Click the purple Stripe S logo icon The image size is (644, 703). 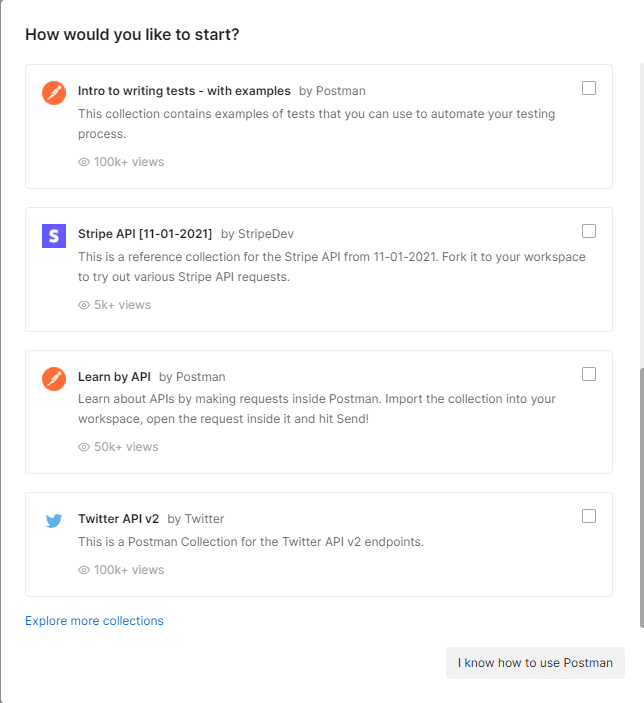click(54, 236)
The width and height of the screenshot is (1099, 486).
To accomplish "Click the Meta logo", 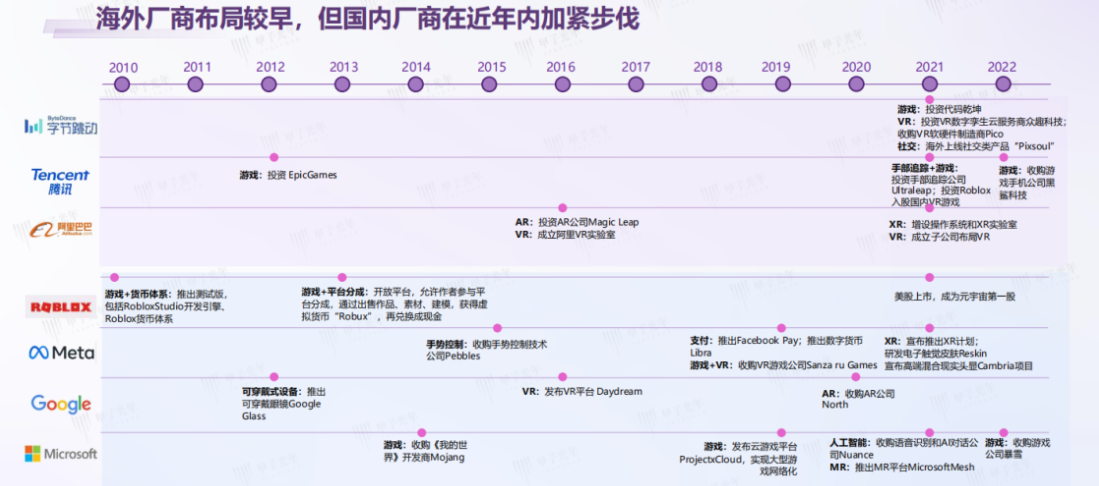I will pyautogui.click(x=61, y=352).
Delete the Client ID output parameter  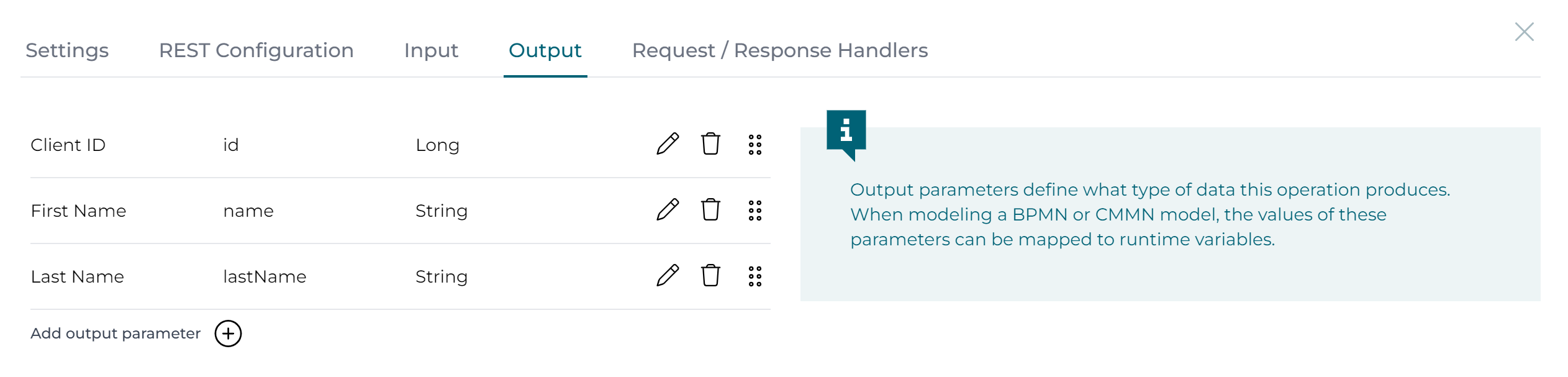coord(710,144)
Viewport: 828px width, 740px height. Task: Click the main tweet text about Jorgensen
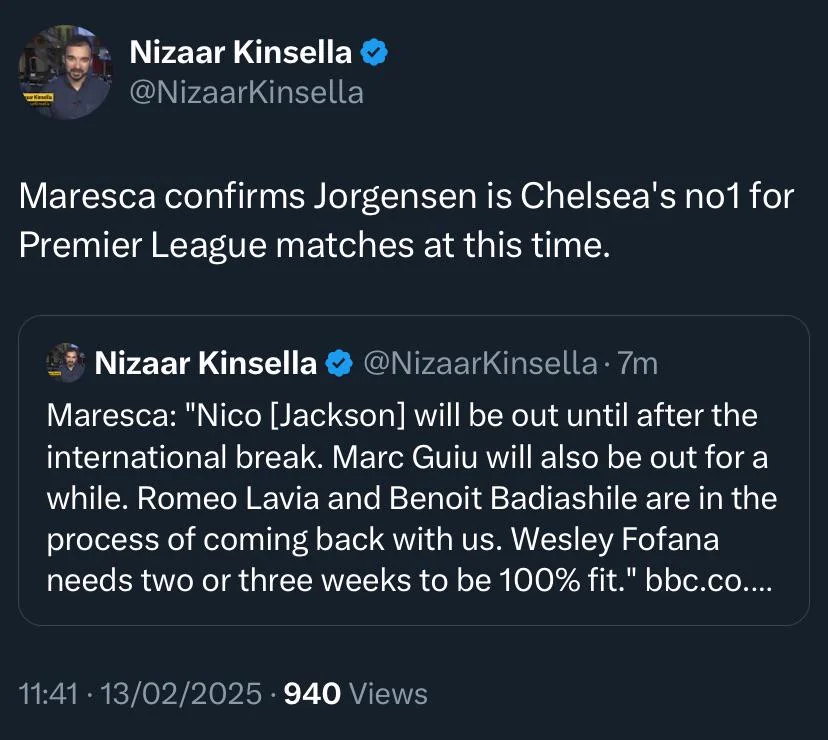pos(406,196)

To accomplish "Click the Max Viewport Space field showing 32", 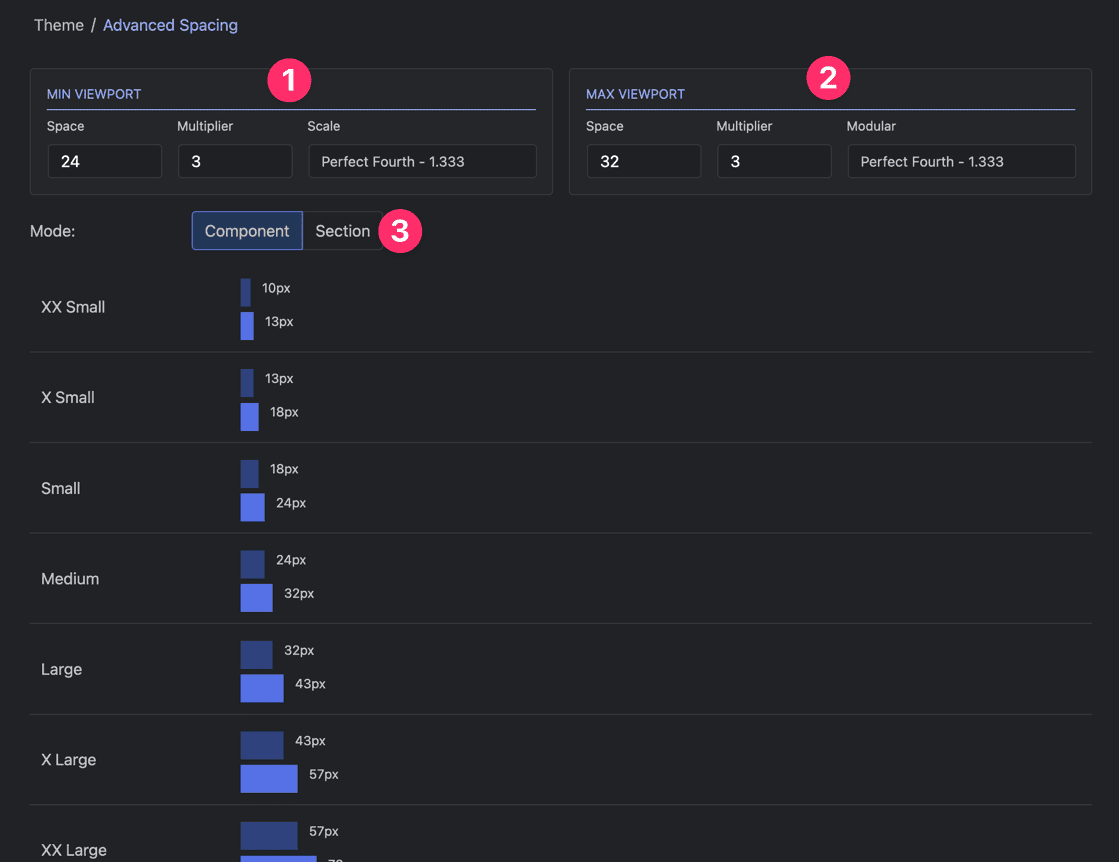I will click(644, 161).
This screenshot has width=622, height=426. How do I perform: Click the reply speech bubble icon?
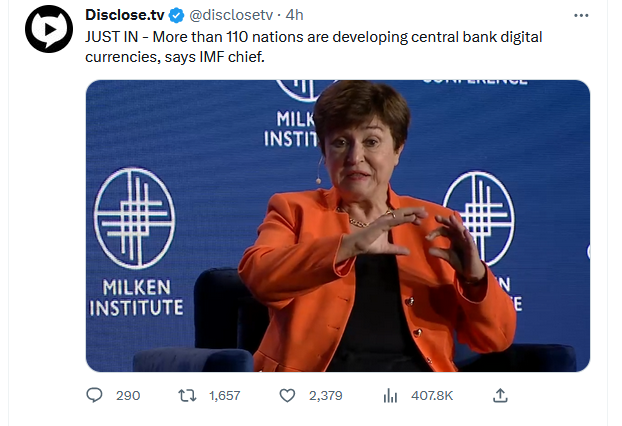(95, 396)
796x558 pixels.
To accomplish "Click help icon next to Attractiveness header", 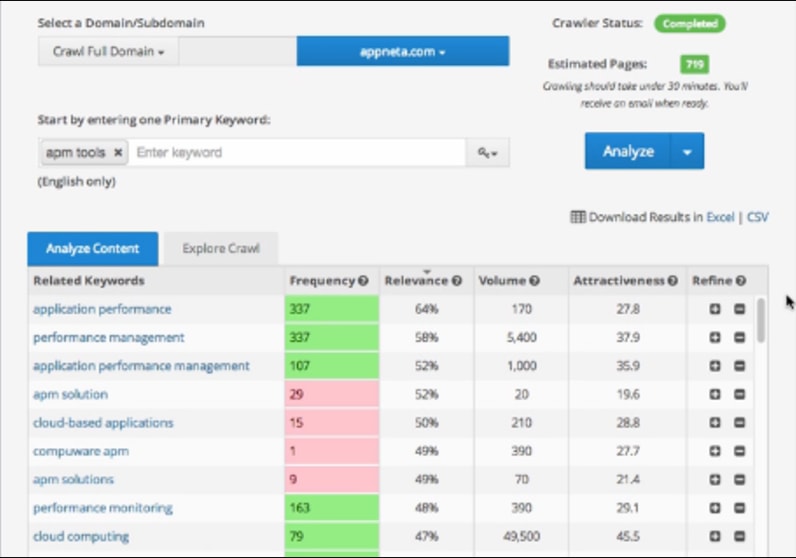I will pyautogui.click(x=673, y=282).
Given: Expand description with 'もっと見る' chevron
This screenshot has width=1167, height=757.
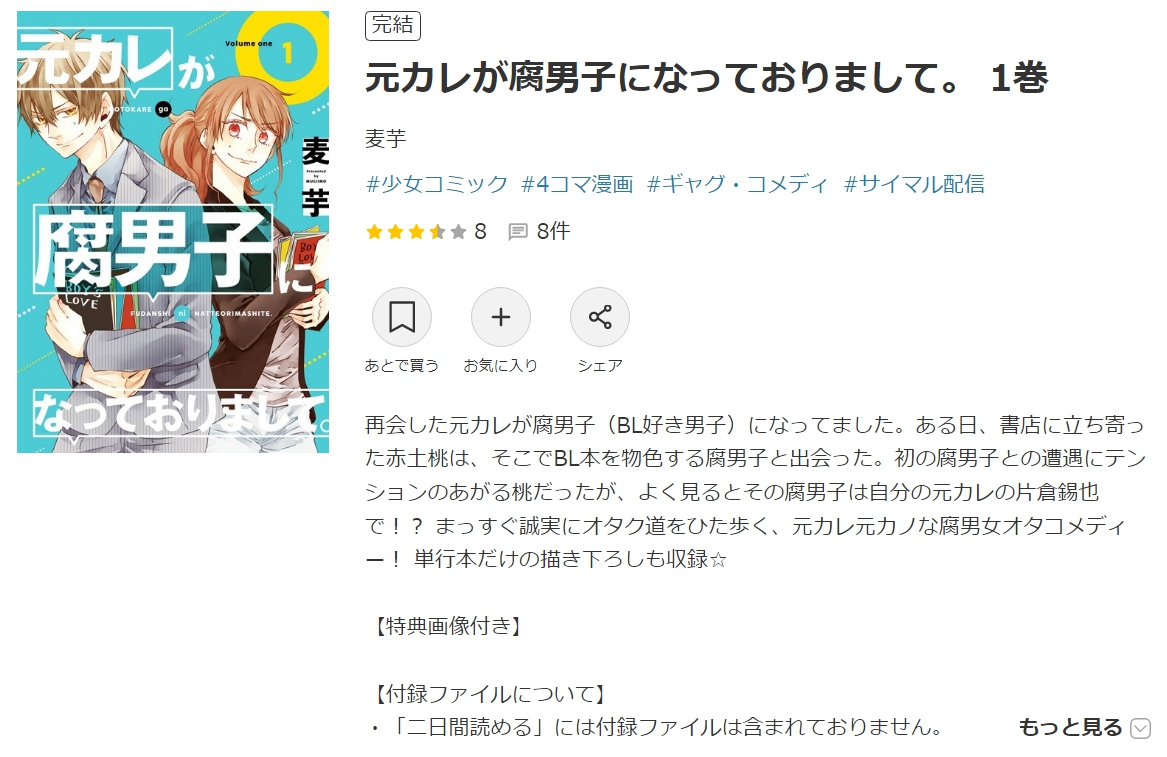Looking at the screenshot, I should coord(1140,727).

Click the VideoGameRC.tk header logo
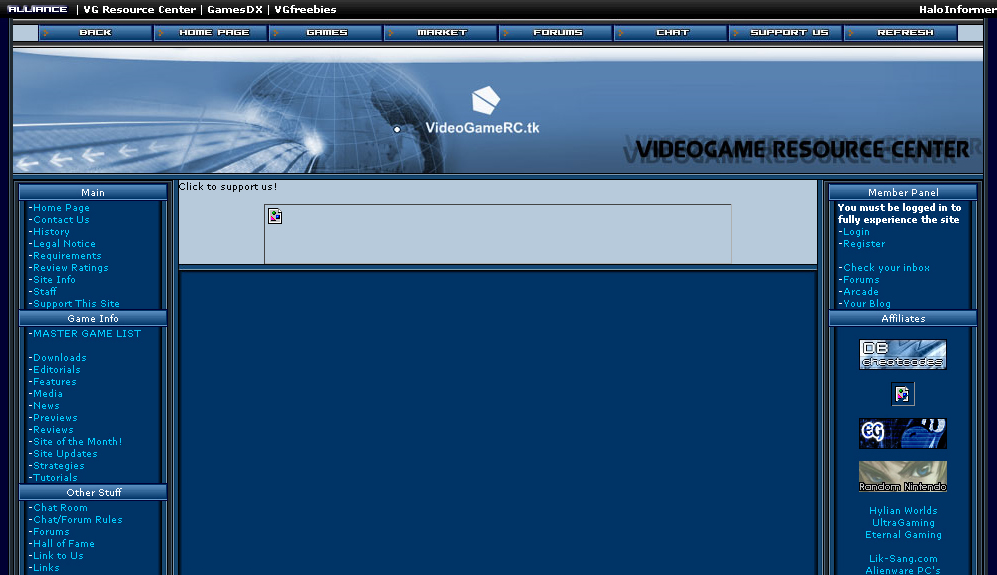[483, 112]
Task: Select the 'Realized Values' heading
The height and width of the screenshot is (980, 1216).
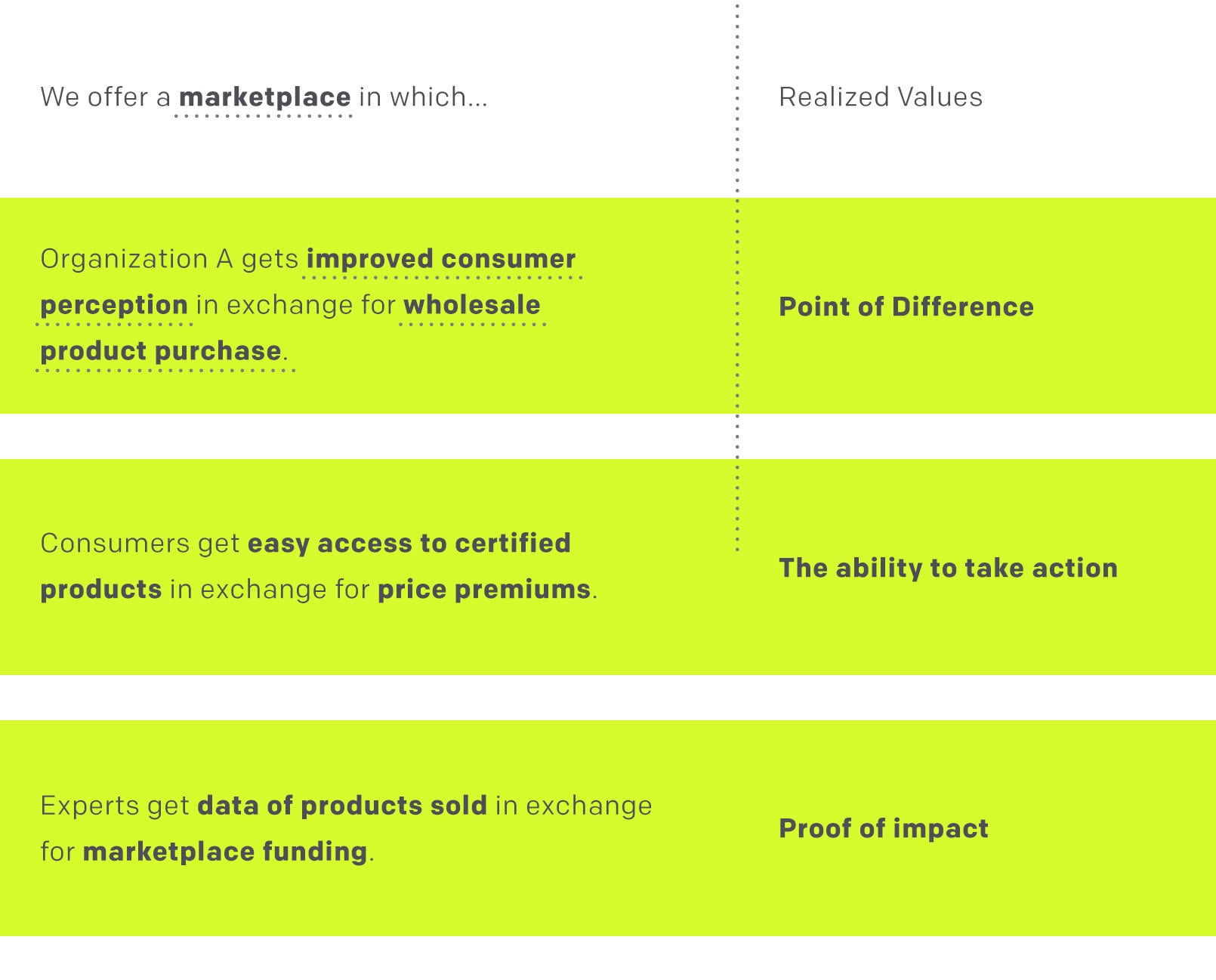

+ + +

- **About this exercise**:
Will you repeat the material above, but only from the line containing "Click the VideoGameRC.tk header logo" through its last line, exactly and without the pictures?

- **Task output**:
Click the VideoGameRC.tk header logo
[483, 112]
Task: Select the 'Realized Values' heading
The height and width of the screenshot is (980, 1216).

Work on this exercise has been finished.